▶ [PAGE TEXT]:
⟨

Saturday, November 25, 2006

Break Down

My son Oren is a hip-hop musician, and through him I first heard a song by Gorillaz called "Feel Good Inc." I wound up putting in on my iPod and in multiple listenings got caught up in the spirit of the song, the lyrics of which present, with a cheerful indifference to logic, a number of assertions which don't make much sense taken one by one but seem to add up to something when taken together. As I noted in an earlier post, I've been working on a series of poems with epigraphs taken from pop music, and I was intrigued with the idea of writing a poem that would explore that middle ground between sense and nonsense. The poem wound up being unlike pretty much anything I've written up to this point, although many of the preoccupations that I have already articulated in this blog inevitably seem to be pushing up from under the words. (Sometimes I ask my students to do an assignment called "Stop Making Sense," where I ask them to write a page of complete nonsense. It's a lot harder than you would think. Our brains are wired to make meaning even when—and many poets would argue especially when—we're not trying to, or even trying not to.) Anyway, that's how this poem started. It's been through perhaps 20 drafts at this point, and has begun to find something like its final shape, I think:



Break Down

City's breaking down on a camel's back.
They just have to go 'cause they don't know wack
So all you fill the streets it's appealing to see
You wont get out the county, 'cos you're badass free
You've got a new horizon It's ephemeral style.
A melancholy town where we never smile.

- Gorillaz


Lost apparitions of the Radiant One
Floating in the chamber ‘til the service is done.
Action overtaken in the manner of grace;
You won’t have a clue until you see His face.
Black star, trolleycar, a bump in the night;
The sidewalks are inviting but there’s no one in sight.

⟩

▶ [EXTRACTED DATA]:

⟨

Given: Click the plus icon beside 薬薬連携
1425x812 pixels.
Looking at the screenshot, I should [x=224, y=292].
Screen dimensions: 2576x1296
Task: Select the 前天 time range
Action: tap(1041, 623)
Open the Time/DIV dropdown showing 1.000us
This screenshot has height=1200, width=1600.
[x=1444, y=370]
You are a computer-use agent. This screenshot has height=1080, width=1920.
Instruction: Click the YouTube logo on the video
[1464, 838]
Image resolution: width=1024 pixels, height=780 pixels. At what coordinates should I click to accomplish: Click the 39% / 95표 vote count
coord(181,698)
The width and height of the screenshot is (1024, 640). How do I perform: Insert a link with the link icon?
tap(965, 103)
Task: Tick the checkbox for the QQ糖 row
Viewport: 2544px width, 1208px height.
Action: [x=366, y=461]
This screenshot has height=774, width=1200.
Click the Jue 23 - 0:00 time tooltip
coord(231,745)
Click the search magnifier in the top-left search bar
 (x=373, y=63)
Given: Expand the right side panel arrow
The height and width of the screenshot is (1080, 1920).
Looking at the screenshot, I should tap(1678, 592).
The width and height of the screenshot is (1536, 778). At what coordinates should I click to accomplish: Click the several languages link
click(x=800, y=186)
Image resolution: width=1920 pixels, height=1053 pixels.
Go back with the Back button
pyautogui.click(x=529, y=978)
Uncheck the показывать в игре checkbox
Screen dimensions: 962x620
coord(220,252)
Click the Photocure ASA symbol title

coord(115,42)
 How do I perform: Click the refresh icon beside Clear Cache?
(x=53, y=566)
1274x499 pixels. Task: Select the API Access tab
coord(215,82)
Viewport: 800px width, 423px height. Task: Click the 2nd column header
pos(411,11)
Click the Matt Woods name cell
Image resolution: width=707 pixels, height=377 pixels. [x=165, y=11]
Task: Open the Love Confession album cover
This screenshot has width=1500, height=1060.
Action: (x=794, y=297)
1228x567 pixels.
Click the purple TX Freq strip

⟩

▶ [WRITTEN REQUEST A]: Retype the passage of the blog post from "They just have" to "service is done.".
▶ [WRITTEN REQUEST B]: Repeat the rows from the first line through the line containing "[x=1444, y=370]", including both of those lines.
The blog post and the rows come from separate, unrelated sources.

▶ [COMPLETE RESPONSE A]:
They just have to go 'cause they don't know wack
So all you fill the streets it's appealing to see
You wont get out the county, 'cos you're badass free
You've got a new horizon It's ephemeral style.
A melancholy town where we never smile.

- Gorillaz


Lost apparitions of the Radiant One
Floating in the chamber ‘til the service is done.

▶ [COMPLETE RESPONSE B]:
Given: Click the plus icon beside 薬薬連携
1425x812 pixels.
Looking at the screenshot, I should [x=224, y=292].
Screen dimensions: 2576x1296
Task: Select the 前天 time range
Action: tap(1041, 623)
Open the Time/DIV dropdown showing 1.000us
This screenshot has height=1200, width=1600.
[x=1444, y=370]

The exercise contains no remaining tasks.